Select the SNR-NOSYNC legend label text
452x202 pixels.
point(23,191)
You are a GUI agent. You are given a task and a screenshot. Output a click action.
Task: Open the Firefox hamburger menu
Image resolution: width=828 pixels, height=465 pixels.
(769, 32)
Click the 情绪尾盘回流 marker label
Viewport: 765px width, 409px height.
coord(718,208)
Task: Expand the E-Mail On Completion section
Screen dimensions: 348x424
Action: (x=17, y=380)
━━━
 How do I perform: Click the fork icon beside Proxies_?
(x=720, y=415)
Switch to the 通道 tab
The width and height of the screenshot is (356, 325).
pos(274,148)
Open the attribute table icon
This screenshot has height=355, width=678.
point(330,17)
━━━
The task. The line above containing "Select the SNR-NOSYNC legend label text", the line containing "Task: Expand the E-Mail On Completion section", and every line between them are to be transcribed exactly; no other line is wanted.

Expected output.
Select the SNR-NOSYNC legend label text
452x202 pixels.
point(23,191)
You are a GUI agent. You are given a task and a screenshot. Output a click action.
Task: Open the Firefox hamburger menu
Image resolution: width=828 pixels, height=465 pixels.
(769, 32)
Click the 情绪尾盘回流 marker label
Viewport: 765px width, 409px height.
coord(718,208)
Task: Expand the E-Mail On Completion section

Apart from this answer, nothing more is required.